Compared to former Lemania 5100 chronos with a height of 15 to 16mm the DC80 is just 13.7mm thick. This is quite a big plus to wearability and comfort on the wrist and is realized by not just adding a module on top of the movement but a built-in construction.









Performance over the last three weeks on wrist and winder were excellent, varying from +3 to +7.

The lack of a permanent running second was a bit confusing when new on the wrist but I got very fast used to it.

Excurs:
The constant use of the chronograph usually does reduce the movement's amplitude to some degree. It varies from watch to watch and might not be valid for all watches, usually from 20° to 30° depending on the materials used, so running some seconds slower a day is possible when engaging the stop second. This is a small effect on "accuracy" and might bother some people, some others are not bothered. However, if you engage the stop mechanism on the DC80 you also engage the jumping minute hand. According to Konrad Damasko this should have no impact on the DC80's accuracy since they use a top spring and regulate the watch with engaged stop mechanism.









3-weeks-summary

I am a happy camper. Performance is excellent. Look is excellent. Wearing comfort is top. Readability at its best. Damasko did a lot right with this watch.









Mine is DC80-0132 btw.


----------



## tsteph12 (Jun 11, 2006)

Happy to know you are enjoying your new DC80. Great photos and review as always.


----------



## pherret (Sep 24, 2009)

Is the Damest coating a glossy or matte black? The orange looks nice. Do you find the count down bezel useful or a count up bezel preferred or doesn't really matter with the Chrono complication.


----------



## StufflerMike (Mar 23, 2010)

Case matte, bezel more glossy.


----------



## Origo_DK (Dec 8, 2013)

Wonderful watch, Mike. The DC 80 is on my shortlist. Just received the DC 66 which will keep me happy for the time being. 

Wear it in good health.


----------



## Doulos Christos (Dec 26, 2014)

Great review Mike.
Thank you!
Though enjoying mine, if they came out with a black / red version I'd have to get a second DC80.


----------



## StufflerMike (Mar 23, 2010)

I doubled it


----------



## Psalty (Jun 18, 2017)

The bezel edges on the newer watches are very handsome and frame the watches much better than the older chunky style (and uncomfortable to use) bezels. The older style is distracting and always reminds me of dirt bike tires.


----------



## mobile2 (Aug 2, 2017)

Wow. The orange really pops...I love that watch. Was this ordered directly from Damasko or thru an AD?


----------



## Bababooey (Feb 9, 2014)

Beautiful watch. Is this available now? Don’t see it on their website.


----------



## StufflerMike (Mar 23, 2010)

mobile2 said:


> Wow. The orange really pops...I love that watch. Was this ordered directly from Damasko or thru an AD?

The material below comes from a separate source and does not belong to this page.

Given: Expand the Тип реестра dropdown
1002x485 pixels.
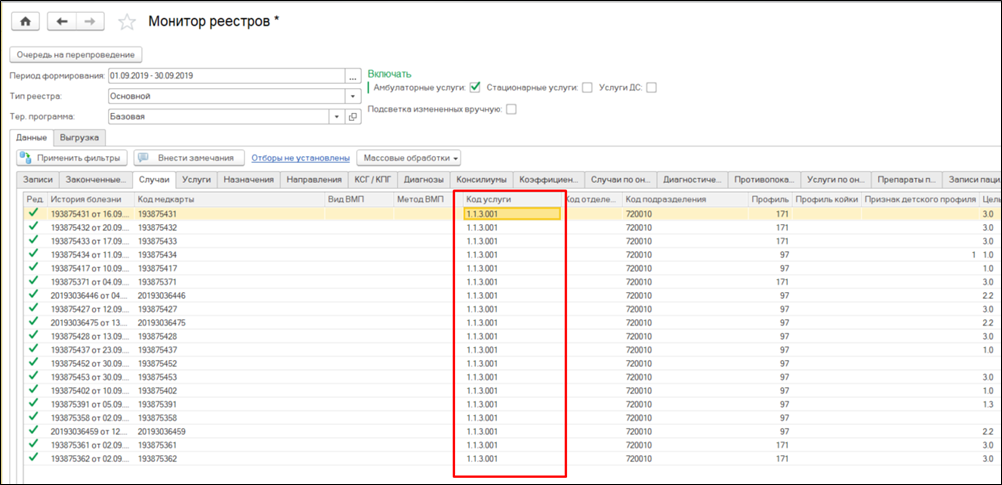Looking at the screenshot, I should click(x=352, y=97).
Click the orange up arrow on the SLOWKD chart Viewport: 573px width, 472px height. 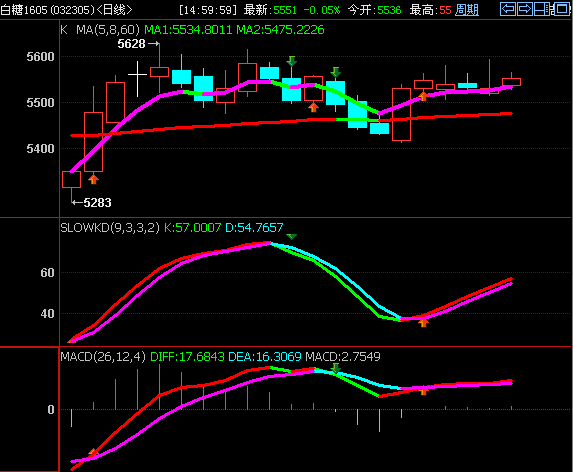tap(423, 323)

Ordered directly and delivered by Konrad Damasko in person in when I joined the Munichtime last month.


----------



## StufflerMike (Mar 23, 2010)

Bababooey said:


> Beautiful watch. Is this available now? Don't see it on their website.

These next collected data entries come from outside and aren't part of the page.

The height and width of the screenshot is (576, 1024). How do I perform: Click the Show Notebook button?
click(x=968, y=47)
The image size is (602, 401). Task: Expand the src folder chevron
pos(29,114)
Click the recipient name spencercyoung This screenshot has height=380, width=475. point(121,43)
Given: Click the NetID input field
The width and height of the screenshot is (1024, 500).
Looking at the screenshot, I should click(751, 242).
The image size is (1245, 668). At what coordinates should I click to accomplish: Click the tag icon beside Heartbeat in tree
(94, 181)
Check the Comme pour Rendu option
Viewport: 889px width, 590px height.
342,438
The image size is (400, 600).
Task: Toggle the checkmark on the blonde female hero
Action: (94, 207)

It is available in yellow, white, green, orange now, please see my Munichtime thread.


----------



## Bababooey (Feb 9, 2014)

I saw that thread. So I can order it directly from Damasko, despite it not being shown on their website? Not sure what else I was supposed to glean from that thread?


----------



## 5277 (Aug 8, 2018)

Thanks Mike,
always top reviews and photos from you.
My DC80 runs super.I go only 1h a day with my dog and DC80 than 23h on table.
Day by day,and it runs +20 Seconds in 4 weeks !
I have and had Lange/Patek/Vacheron/Audemars and can say : Quality is amazing high on my Damasko.


----------



## StufflerMike (Mar 23, 2010)

5277 said:


> Thanks Mike,
> always top reviews and photos from you.
> My DC80 runs super.I go only 1h a day with my dog and DC80 than 23h on table.
> Day by day,and it runs +20 Seconds in 4 weeks !
> I have and had Lange/Patek/Vacheron/Audemars and can say : Quality is amazing high on my Damasko.

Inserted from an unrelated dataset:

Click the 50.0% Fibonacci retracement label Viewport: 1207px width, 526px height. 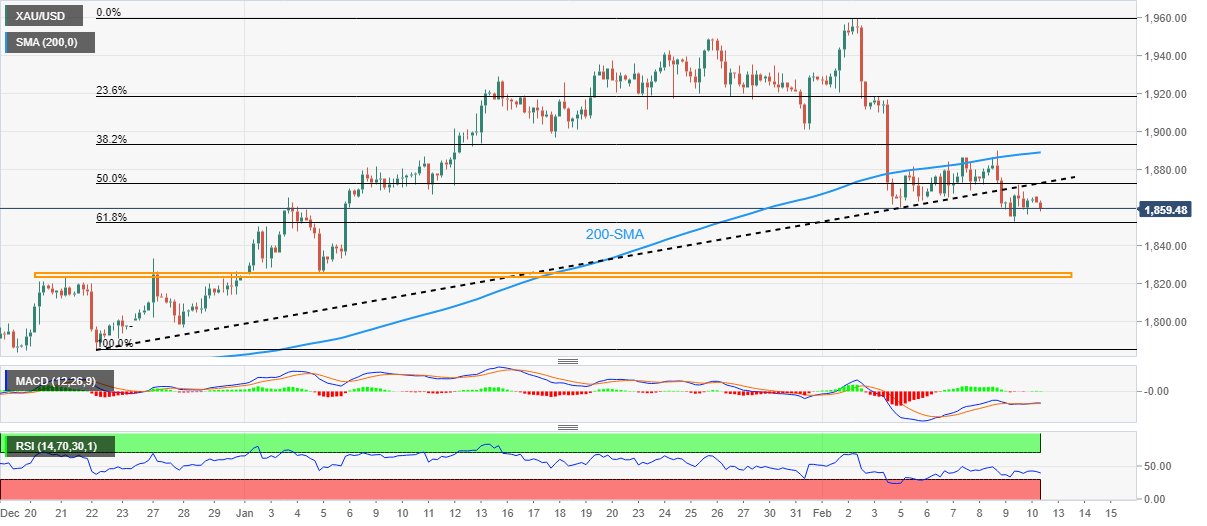coord(110,178)
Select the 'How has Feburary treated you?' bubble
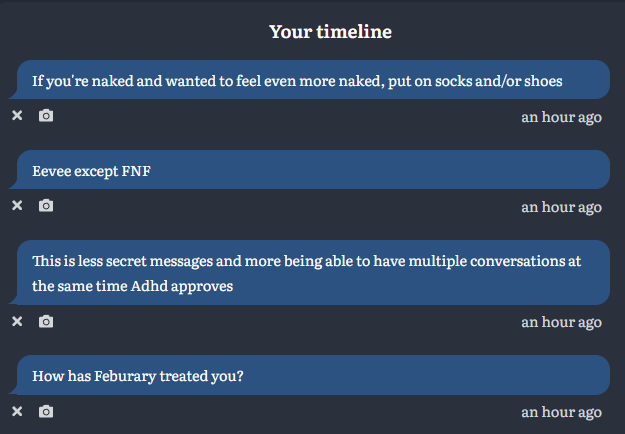Screen dimensions: 625x434 tap(310, 375)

Thanks for sharing your thoughts. Imho, you, your dog and the DC80 deserve more time outdoor ;-)


----------



## Palettj (Mar 29, 2014)

Gary,
I really enjoy wearing my Damasko DC66 while listening to Steely Dan's Asia Album, I listened to it about NOINE times.


----------



## Ragl (Jun 22, 2016)

Palettj said:


> Gary,
> I really enjoy wearing my Damasko DC66 while listening to Steely Dan's Asia Album, I listened to it about NOINE times.


Aja......

Cheerz,

Alan

Edit: PS - apologies for the pedant intrusion.........


----------



## kingblackbolt (Jan 4, 2008)

As always Mike an excellent review that has definitely peaked my interest for one of these beauties. Do you have any insight from Konrad that he may be using these in future models with a different set up?


----------



## StufflerMike (Mar 23, 2010)

kingblackbolt said:


> As always Mike an excellent review that has definitely peaked my interest for one of these beauties. Do you have any insight from Konrad that he may be using these in future models with a different set up?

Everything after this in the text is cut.